Shell Basics

The fundamental process for an interactive shell is

  • The shell first displays some sort of "prompt".
  • You type some command, which can either be a "built-in" (i.e., the shell just does what you ask rather than starting a separate child process), or can name a program to be executed as a separate process.
  • Whatever you type, when you hit return, the shell first takes a good long look at your input: it evaluates and substitutes for any metacharacters, it expands any variables, and then it tries to match the command against its internal command set. If it doesn't find anything there, it finally looks around the directories listed in the $PATH variable to see if it can find a program of that name.
  • Finally, once the program is complete (or you put it in the "background"), you get a new prompt.

Environment variables
and their effects

You can get a list of the current shell's environmental variables in various ways: env, printenv; (in Bash, you can also use set, but that also gives additional shell variables that aren't actually in the process's environment.)

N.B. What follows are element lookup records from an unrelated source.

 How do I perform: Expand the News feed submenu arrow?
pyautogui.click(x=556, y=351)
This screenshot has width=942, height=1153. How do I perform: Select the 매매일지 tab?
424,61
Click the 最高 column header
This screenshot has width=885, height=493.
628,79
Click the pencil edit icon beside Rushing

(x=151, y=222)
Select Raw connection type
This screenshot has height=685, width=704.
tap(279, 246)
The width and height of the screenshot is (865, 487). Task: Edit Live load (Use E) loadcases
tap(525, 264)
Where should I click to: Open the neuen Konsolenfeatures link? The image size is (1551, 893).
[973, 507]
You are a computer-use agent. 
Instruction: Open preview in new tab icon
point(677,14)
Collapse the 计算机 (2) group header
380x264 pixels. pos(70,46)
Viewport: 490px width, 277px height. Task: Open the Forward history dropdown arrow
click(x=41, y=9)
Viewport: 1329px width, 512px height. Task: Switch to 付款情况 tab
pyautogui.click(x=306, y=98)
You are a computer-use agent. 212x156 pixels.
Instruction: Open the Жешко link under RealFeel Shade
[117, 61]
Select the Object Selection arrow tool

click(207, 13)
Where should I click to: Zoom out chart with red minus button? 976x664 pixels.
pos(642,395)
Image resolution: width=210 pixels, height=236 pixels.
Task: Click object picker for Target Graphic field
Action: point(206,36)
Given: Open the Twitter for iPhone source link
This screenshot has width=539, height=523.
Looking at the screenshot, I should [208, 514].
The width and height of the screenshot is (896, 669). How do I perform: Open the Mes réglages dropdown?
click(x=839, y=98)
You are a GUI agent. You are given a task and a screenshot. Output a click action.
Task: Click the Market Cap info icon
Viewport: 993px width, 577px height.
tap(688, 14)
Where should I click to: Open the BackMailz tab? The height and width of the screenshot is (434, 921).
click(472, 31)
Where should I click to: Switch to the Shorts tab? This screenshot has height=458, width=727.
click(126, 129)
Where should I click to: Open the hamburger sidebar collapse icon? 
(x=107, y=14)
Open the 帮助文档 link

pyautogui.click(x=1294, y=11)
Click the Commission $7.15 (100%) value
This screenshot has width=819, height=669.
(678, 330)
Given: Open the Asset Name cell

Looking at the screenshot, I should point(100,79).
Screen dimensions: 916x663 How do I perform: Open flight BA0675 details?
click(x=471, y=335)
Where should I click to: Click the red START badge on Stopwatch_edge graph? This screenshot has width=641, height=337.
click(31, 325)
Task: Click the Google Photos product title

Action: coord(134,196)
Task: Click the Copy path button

Important environment variables:

  • PATH
  • HOME
  • USER
  • SHELL

Local variables

In addition to environmental variables which are passed on to child processes, you can create local variables.

% export x=12    # create an environmental variable
% y=15           # create a local variable
% echo x = $x and y = $y
x = 12 and y = 15
% bash           # now create a new child process
% echo x = $x and y = $y
x = 12 and y =

Prompts

Bourne shell, Korn shell, Bash, and others in that family have two primary prompt variables, PS1 and PS2

export PS1="# "
export PS2="... "

Redirection

I have already mentioned input redirection in the context of creating files. Overall, there are three important redirection operators: <, >, and >>

The < operator lets you redirect standard in; for instance, you can do

sort < /etc/passwd

and this will have sort takes its standard in from the file /etc/passwd.

As we have seen already, the > operator lets you redirect standard out; for instance, you can take the output of cal and save it:

cal 1752 > /tmp/unusual-cal.txt
Finally, you can use the >> operator to append data to a file:
cal 1753 >> /tmp/unusual-cal.txt

Named file descriptors

You can also specifically name which file descriptor to use with the form "n>" and "n<".

This is particularly useful when you want to split, say, stdout and stderr data out to two different places.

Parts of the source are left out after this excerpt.